Life as an Extreme Sport


I just had a horrible realization.

I’m talking “Luke realizes Vader is his father and screams” horrible realization.

You see, as a kid, I always baffled my family – and my pediatrician. I didn’t really blanch at taking NyQuil, although I’d pitch a fit at Robitussin. No one could figure it out,… until now.

As an adult who had done adult things and was thus rewarding herself for being an adult (trust me, this is a big deal), I decided to make a rootbeer cocktail for lunch. Mmm alcoholic rootbeer and nachos! What could go wrong?

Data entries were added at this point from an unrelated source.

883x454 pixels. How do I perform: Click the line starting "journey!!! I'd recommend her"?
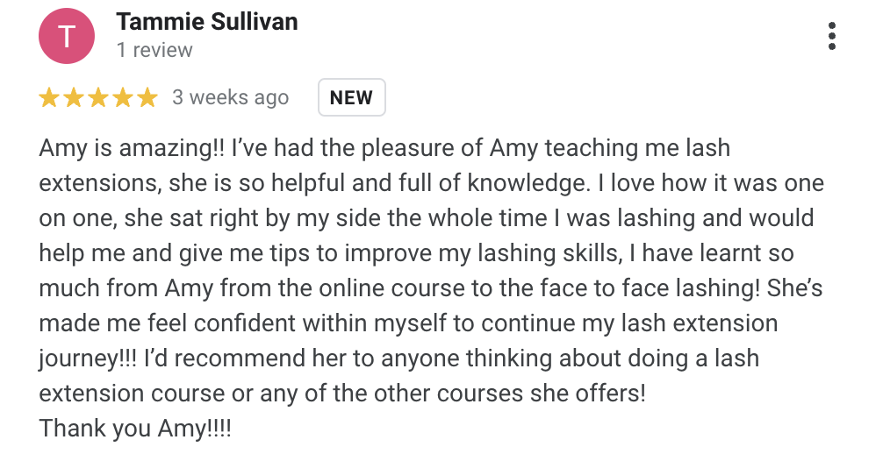pyautogui.click(x=398, y=358)
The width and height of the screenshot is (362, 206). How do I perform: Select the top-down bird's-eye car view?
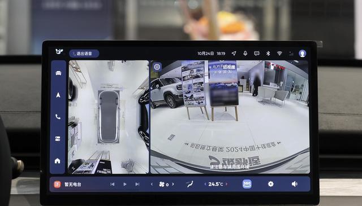coord(109,117)
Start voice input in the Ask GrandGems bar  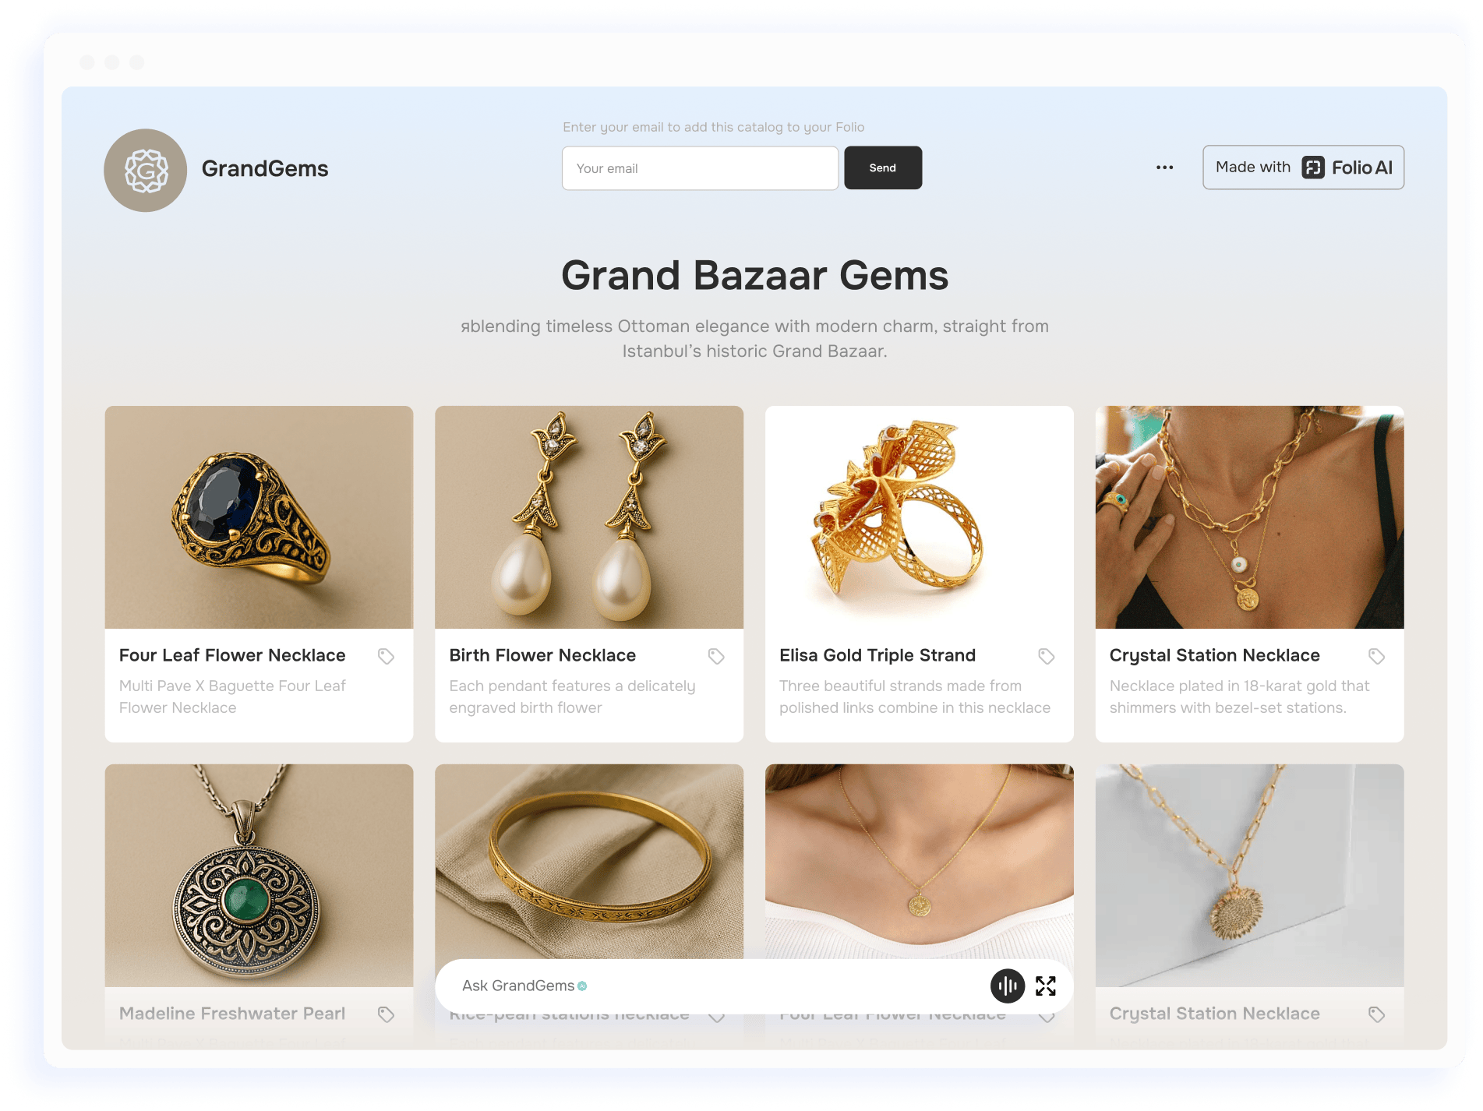click(1008, 986)
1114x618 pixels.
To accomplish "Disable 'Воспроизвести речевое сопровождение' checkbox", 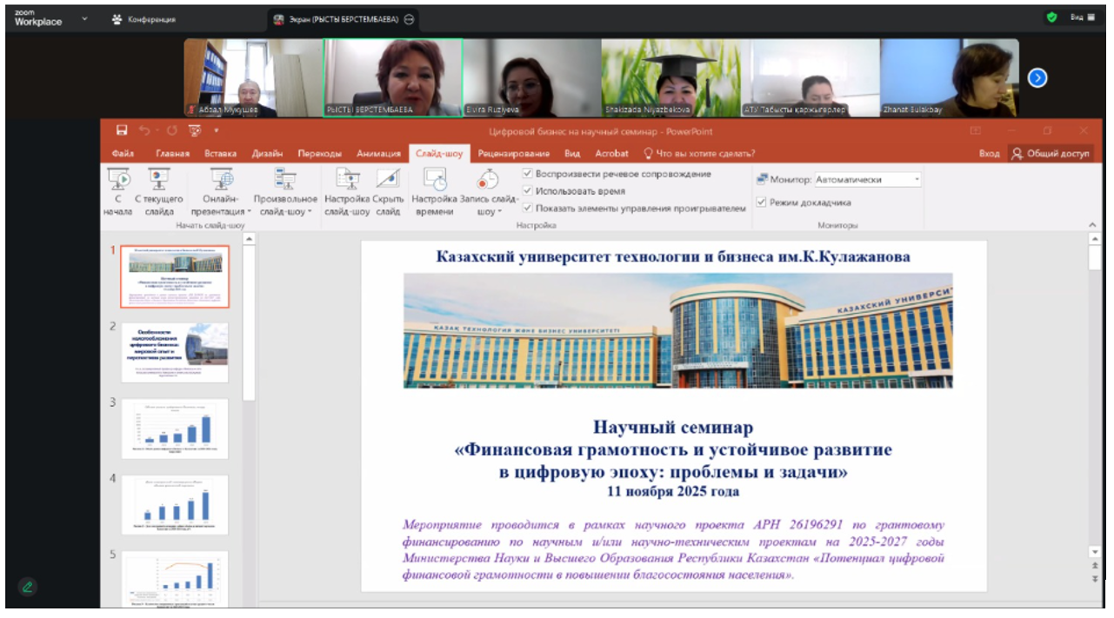I will [x=528, y=173].
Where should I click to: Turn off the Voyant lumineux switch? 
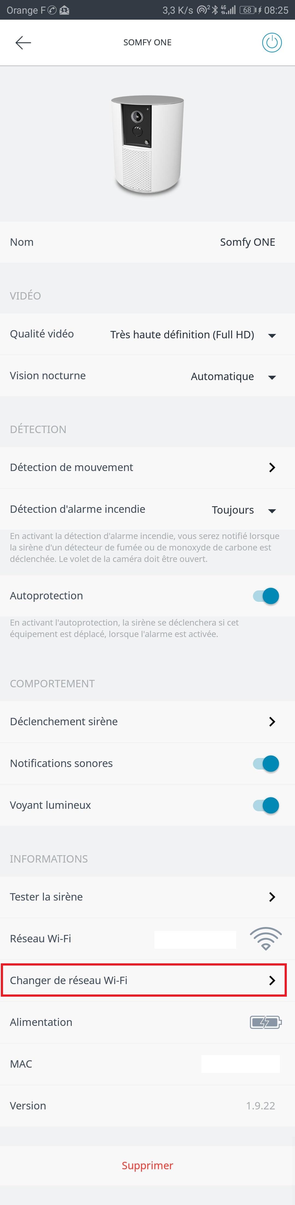tap(266, 805)
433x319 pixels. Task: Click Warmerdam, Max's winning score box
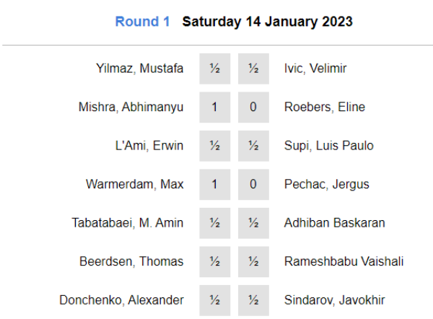[x=215, y=185]
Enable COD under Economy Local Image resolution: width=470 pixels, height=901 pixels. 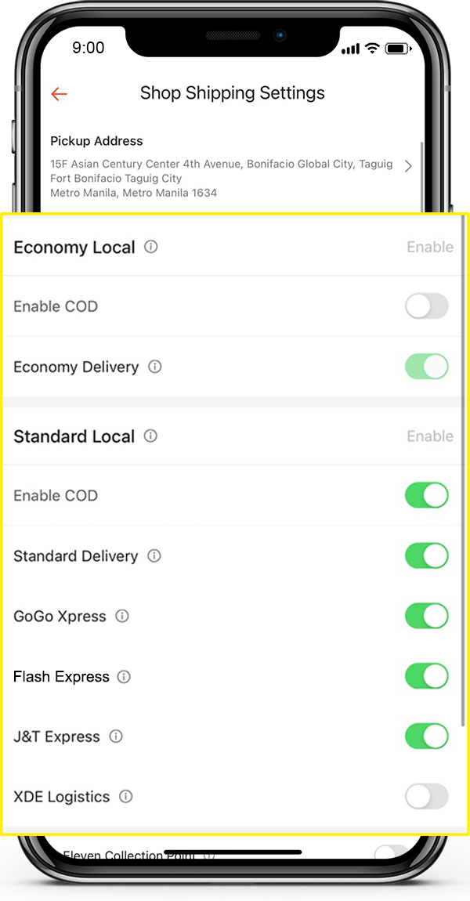coord(426,306)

Well, skipping over the whole carbonated water proving it was carbonated by exploding all over me, both cats, and the kitchen, what went wrong was this: I realized that rootbeer? True, genuine, close-to-original recipe rootbeer?

Tastes like NyQuil.

Now! Hear me out! This was more than sipping my rootbeer alcohol and fizzy water while looking at the NyQuil bottle and realizing they tasted indistinguishable! Oh no! I also immediately, upon realization, opened up the two original-y sarsparillas I had in my fridge, as well as a cane sugar rootbeer.

They all taste, vaguely, and to various degrees, like NyQuil.


(Apologies to those who see this twice, but it was too funny to not post publicly.)

One comment

  1. Rootbeer gets it’s flavor from ginger, wintergreen and sarsaparilla (smilax regelii). I bet it’s the wintergreen that gives it the same flavor profile and I think they taste alike too. So does that mean that great tongues taste alike?